Inability to accurately generate emotional facial expression elicited from a verbal cue corresponded with volume in the L > R operculum, AI, and IFG (Table 2). Inability to intentionally imitate emotional expression from a photo was associated with predominant right-lateralized volume loss in the CO, FO, AI, IFG, and the vmPFC/mOFC. It was also associated with the right supramarginal gyrus (SMG), putamen, thalamus, precentral gyrus, superior temporal pole, nucleus accumbens, and caudate (all results pFWE < 0.05; Table 3, Fig. 1).

Table 2.

Voxel-based morphometry analyses of deliberate expression of emotion from verbal cue in the whole sample.
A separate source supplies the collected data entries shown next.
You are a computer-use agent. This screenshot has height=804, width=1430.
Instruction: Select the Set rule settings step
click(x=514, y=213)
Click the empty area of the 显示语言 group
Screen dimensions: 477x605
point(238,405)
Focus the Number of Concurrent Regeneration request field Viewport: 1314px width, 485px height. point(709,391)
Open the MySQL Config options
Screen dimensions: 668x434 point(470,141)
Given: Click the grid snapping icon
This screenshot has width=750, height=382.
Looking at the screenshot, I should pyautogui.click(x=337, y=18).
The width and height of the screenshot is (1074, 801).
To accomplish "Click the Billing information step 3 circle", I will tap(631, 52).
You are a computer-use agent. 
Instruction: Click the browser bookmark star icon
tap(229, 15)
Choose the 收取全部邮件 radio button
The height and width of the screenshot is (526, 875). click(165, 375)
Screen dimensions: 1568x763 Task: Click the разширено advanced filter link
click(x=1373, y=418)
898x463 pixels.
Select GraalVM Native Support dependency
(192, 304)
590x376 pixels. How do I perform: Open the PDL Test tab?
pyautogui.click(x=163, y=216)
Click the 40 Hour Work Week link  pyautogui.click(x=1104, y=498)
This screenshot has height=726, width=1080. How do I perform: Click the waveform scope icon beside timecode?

Brain region Peak MNI Coordinates
T-value (PFWE < 0.05)
x y z
L frontal operculum − 40 27 1 5.38
L anterior insula − 39 4 5 5.20
L mOFC − 25 22 − 21 5.18
R frontal operculum 42 9 5 5.12

R = right; L = left; mOFC = medial orbitofrontal cortex.

Table 3.

Voxel-based morphometry analyses of deliberate imitation of emotion in the whole sample.

Brain region Peak MNI coordinates
T-value (PFWE < 0.05)
x y z
R central operculum 42 4 4 7.46
R anterior insula 42 6 1 7.36
R frontal operculum 42 9 4 7.24
R mOFC 18 27 − 16 6.76
R inferior frontal gyrus 33 25 − 6 6.60
R supramarginal gyrus 61 − 25 25 6.26
R parietal operculum 61  25 23 6.20
R vmPFC 9 34  22 6.01
R putamen 31 4 2 5.88
R thalamus 10  11 2 5.46
R precentral gyrus 55 6 16 5.43
R superior temporal pole 55 9  3 5.40
R nucleus accumbens 63  7 5 5.38
R postcentral gyrus 63  4 11 5.23
R caudate 15 13 4 5.17
R supplementary motor area 9 24 32 5.06
L anterior insula − 37 9 1 5.87
L frontal operculum − 39 9 2 5.74
L anterior cingulate  1 42  4 5.44
L mOFC  24 39  18 5.30
L mPFC 58 28 74 5.07

MNI = Montreal Neurological Institute.

/ bold text = regions to survive coatrophy error check; R = right; L = left; OFC = orbitofrontal cortex; rmPFC = rostromedial prefrontal cortex; dlPFC = dorsolateral prefrontal cortex; dmPFC = dorsomedial prefrontal cortex.

Fig. 1.

Fig. 1

Results of the main effects analysis of the deliberate imitation where atrophy negatively correlated with the ability to deliberately imitate emotion depicted in a photograph, adjusting for age, gender, Mini-Mental State Examination (MMSE), and total intracranial volume (TIV; PFWE < 0.05).

3.2.1. Error check

In a shared effects analysis we controlled for group membership to identify brain-behavior relationships that appear in more than one diagnostic group, providing supportive evidence that they reflect generalizable brain-behavior relationships and ruling out the alternative that they an artifact resulting from correlated atrophy patterns within a single group. We found that the bilateral insula and the R operculum, mOFC/vmPFC, IFG, SMG and FO remained significant after the co-atrophy adjusted analysis of intentional emotion imitation (i.e., photo imitation); no regions survived this correction for the verbal command condition.

4. Discussion

The primary aim of this study was to determine whether a neural network mediating intentional expression of emotion in healthy adults was also reflected in a lesion model with neurodegenerative disease patients. We also investigated whether neurodegenerative diagnostic groups differed according to their ability to intentionally express facial emotion; and whether intentional expression was related to other socioemotional functions. The inability to intentionally imitate emotion was predicted by atrophy in a predominantly right hemisphere fronto-opercular network homologous to the left hemisphere “speech production network” found compromised in patients with apraxic motor speech disorders (Mandelli et al., 2014). The ability to intentionally express emotions from a verbal cue, conversely, was predicted by a set of predominantly left-sided structures that partially overlaps with this speech production network. Together, these results suggest a specific neural basis for clinical deficits in intentional motor facial expression of emotion, suggesting an “emotional apraxia” network neurologically homologous to the speech production network.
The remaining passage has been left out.